As supply chains reorganize and technology partnerships with Chinese companies fall out of favor, Taiwan can take concrete steps to become a preferred location for developing and testing, for example, 5G cellular network technologies and applications related to artificial intelligence. For instance, Taiwan has already joined the Asia-Pacific Economic Cooperation system for privacy rules and data transfer. It should also seek a determination by the European Union that it meets European data protection requirements, a position Taiwan could then use to become a regional and global cybersecurity powerhouse.
But Taiwan is not just a prospective beneficiary of supply chain realignment. As an importer of some 98 percent of the energy that powers its economy, Taiwan depends on fossil fuel shipments from volatile regions of the world. Here, too, technology investments hold the key. Recognizing the challenge of decarbonization, Taipei has set ambitious targets that would see energy from renewable sources rise from just 6 percent of 2019 electricity production to 20 percent by 2025—an addition of some 27 gigawatts of generation capacity. Indeed, Taiwan has made clean energy a pillar of its “five plus two” program.

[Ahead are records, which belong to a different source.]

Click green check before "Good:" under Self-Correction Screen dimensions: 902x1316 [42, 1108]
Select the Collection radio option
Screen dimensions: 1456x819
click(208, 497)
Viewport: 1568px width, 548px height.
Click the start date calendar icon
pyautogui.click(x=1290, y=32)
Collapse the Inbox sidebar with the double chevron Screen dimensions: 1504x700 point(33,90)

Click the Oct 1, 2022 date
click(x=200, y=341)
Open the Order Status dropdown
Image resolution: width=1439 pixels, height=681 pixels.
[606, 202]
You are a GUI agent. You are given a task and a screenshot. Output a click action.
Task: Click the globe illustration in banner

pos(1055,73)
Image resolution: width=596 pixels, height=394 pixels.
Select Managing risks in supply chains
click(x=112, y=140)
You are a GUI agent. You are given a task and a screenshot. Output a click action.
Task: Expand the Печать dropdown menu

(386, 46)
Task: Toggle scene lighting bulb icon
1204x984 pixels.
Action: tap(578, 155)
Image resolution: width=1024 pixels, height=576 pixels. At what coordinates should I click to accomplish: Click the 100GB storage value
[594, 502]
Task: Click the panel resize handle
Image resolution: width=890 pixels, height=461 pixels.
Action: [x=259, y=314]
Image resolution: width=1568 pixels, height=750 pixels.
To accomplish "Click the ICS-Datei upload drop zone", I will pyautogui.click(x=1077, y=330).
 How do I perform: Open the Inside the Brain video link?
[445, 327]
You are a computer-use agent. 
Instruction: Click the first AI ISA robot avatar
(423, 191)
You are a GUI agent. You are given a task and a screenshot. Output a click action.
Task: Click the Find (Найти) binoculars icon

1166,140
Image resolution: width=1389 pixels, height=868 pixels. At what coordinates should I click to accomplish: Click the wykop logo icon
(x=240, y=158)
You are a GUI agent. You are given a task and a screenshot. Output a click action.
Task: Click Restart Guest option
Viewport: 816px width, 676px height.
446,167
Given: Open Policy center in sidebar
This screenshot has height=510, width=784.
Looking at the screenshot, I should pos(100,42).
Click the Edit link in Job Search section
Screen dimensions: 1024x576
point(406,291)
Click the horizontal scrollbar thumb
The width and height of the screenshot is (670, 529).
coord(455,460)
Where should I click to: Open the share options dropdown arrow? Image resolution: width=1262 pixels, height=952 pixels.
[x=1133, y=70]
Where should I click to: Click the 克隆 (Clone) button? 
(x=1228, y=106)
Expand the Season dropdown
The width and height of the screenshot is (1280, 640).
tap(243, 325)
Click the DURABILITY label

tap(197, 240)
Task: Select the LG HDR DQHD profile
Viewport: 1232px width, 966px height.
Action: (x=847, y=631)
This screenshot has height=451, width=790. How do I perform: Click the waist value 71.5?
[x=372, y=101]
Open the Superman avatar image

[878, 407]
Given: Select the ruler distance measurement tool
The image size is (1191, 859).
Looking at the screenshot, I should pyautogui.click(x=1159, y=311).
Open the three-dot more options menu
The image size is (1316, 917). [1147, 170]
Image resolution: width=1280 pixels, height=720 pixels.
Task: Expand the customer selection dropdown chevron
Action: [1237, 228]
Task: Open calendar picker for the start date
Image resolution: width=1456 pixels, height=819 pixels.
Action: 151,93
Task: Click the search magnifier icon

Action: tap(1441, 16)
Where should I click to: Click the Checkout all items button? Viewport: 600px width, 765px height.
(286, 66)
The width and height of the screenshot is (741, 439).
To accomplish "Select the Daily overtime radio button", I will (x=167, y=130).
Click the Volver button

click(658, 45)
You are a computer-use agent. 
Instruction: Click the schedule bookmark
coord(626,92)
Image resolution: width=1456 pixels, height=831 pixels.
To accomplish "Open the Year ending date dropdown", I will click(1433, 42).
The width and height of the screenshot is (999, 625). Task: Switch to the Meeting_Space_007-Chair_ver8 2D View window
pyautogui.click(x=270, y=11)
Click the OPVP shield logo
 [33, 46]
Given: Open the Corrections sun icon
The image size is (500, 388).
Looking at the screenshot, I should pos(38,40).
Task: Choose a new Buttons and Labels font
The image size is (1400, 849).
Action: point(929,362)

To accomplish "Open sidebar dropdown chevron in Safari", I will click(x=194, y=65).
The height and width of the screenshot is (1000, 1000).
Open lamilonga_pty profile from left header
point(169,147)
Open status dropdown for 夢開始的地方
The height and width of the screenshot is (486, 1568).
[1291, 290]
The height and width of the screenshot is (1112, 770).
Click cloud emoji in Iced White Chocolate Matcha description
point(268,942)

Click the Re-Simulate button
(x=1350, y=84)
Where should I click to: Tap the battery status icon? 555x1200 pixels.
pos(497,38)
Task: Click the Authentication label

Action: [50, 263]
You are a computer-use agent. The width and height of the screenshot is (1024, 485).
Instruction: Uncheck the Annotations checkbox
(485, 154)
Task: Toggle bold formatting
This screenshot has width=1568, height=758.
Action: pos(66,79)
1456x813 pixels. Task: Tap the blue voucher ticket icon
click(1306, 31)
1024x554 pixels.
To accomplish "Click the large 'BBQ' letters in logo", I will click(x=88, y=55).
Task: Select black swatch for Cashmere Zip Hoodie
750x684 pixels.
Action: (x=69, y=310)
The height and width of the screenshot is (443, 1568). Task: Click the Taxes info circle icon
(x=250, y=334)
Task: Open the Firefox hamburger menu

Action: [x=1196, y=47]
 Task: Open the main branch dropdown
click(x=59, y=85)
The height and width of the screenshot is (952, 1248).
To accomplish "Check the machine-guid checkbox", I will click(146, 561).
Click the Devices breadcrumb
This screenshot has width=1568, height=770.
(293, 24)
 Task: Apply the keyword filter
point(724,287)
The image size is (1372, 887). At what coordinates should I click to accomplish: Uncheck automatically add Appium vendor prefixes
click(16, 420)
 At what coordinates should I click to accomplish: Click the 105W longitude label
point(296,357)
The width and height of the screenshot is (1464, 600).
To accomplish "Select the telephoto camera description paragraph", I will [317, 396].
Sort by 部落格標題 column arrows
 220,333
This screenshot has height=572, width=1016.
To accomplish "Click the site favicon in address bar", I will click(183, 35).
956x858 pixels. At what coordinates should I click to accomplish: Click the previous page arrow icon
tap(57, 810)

In energy, Taiwan cannot possibly meet its targets without bold technology-based investments. The good news is that Taiwan’s potential to attract foreign investment in energy technology is clear. Partnerships with European firms have already made Taiwan a regional leader in offshore wind power at a time when Asia is projected to become the world’s largest market for wind-generated energy. In Taiwan alone, these projects are expected to generate $31.7 billion in new foreign investment. And in solar energy, Google teamed up with several local partners in 2019 to develop an array of floating solar panels to help power its large data center in Changhua.
But ultimately, simply scaling up capacity and attracting new technologies will not be enough—Taiwan will also have to innovate next-generation technology domestically. For Taiwan, the need to drive down costs and solve the electric grid and power storage issues associated with intermittent wind and solar power are particularly urgent given its land scarcity and high level of energy dependence. While much of the world faces similar imperatives, in many nascent areas a dominant market player has yet to emerge and the race for industrial leadership is open—including energy storage batteries, smart meters that better track renewable energy consumption, renewable natural gas, solar and battery waste recycling, and carbon capture and storage.
Dramatic paradigm shifts are reshaping all industries. But global public health and energy are two areas where strategic, technology-based investments would allow Taiwan to use its established strengths in technology and harness disruption to its advantage. If Taiwan decisively pursues smart specialization in these key areas of technology, it has the chance to carve out fresh market niches, secure and expand its integration into the global economy, and set itself on a robust growth path for decades to come. Taiwan has already been one of the few success stories in dealing with COVID-19, and the crisis has only sharpened its potential advantage. Taiwan should not let that go to waste.
Evan A. Feigenbaum is a vice president for studies at the Carnegie Endowment for International Peace.